I agree that the Alvin Robinson is much darker, but not in the ways you mean, I think. His vocal delivery, for one thing, is much more "adult" and lascivious-sounding than the Coasters' lighthearted comical take. As others have noted, though...yeah, you're watching too much True Detective. The "Sunday mass" bit is just an inspired extension, really, of the couplet that comes before it ("Every time you monkey, child, you take my breath away/Every time you move like that, I've got to get down and pray"), not a threat of murder. Also, I don't think it's too much of a stretch to surmise that listeners are supposed to think "ass" when they hear "fiberglass" and "mass."
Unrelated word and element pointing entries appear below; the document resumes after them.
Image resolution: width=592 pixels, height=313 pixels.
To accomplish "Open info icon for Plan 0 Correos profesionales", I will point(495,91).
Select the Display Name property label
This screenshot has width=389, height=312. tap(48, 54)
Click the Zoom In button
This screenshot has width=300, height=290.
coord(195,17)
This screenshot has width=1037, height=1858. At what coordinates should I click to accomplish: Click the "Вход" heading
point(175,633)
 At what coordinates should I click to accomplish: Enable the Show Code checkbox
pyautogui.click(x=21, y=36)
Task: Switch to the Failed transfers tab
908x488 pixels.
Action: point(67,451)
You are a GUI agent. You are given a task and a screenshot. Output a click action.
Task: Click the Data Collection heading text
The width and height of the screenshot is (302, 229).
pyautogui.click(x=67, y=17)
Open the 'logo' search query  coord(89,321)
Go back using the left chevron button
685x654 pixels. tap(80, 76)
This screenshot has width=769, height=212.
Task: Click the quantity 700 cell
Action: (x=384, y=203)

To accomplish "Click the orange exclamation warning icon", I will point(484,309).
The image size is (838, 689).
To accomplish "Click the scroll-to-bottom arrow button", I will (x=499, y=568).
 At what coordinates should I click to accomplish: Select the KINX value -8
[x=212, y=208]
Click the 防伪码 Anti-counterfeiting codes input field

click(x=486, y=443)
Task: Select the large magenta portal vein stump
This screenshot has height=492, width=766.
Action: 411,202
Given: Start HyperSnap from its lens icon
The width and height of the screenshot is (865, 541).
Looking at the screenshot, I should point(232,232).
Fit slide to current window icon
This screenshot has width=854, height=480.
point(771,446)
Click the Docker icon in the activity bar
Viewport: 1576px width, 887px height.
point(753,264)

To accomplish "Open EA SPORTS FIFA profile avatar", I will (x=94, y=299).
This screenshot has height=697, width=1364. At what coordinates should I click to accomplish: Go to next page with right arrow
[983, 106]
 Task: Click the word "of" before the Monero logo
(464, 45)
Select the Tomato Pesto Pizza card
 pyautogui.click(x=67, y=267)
This country-bumpkin-up-north-in-the-big-city theme is a common one in songs of the era, though the only other one I can think of at the moment is Young Jessie's "My Country Cousin": https://www.youtube.com/watch?v=gGYEPufQPd4

Plenty of black families who'd migrated from the South still had family members down there, and these songs brilliantly mine humor from the very real contrast in lifestyles (in the days before American culture was depressingly homogenized).

  • 7 months later...
Posted

I emailed Artie Butler (co-author of the song along with Jerry Lieber). Here is his response. Does anyone know if the Rolling Stones' release was earlier than the Al Robinson? 

 

Hi Leo,

    Thanks for writing to me. "Down Home Girl" was written by Jerry Leiber & myself in 1964. If my memory serves me correct the Rolling Stones recording was the first one in one of their early albums. (I may be wrong about that)
The Coasters did have a slightly different lyric. Both are of course by Jerry Leiber. As far as how the song came about, I can tell you that I remember saying to Jerry I want to play you a tune. I played him the melody and he absolutely loved it. He wrote the lyric and it's as simple as that. Hope this gives you some info.
Thanks for writing to me. 
Warmest regards, 
Artie Butler
 
 
Posted

Of course the Alvin Robinson is earlier than the Stones.  

Keith Richards  "Back in the Five By Five [EP] days when we were recording at Chess in Chicago and RCA in Hollywood we used to go down to the local record stores, buy up a whole bunch of soul singles, sit down by the record player and learn 'em: things like Oh Baby We Got a Good Thing Goin', Down Home Girl and lots of old Otis Redding stuff, and then record 'em as quickly as possible."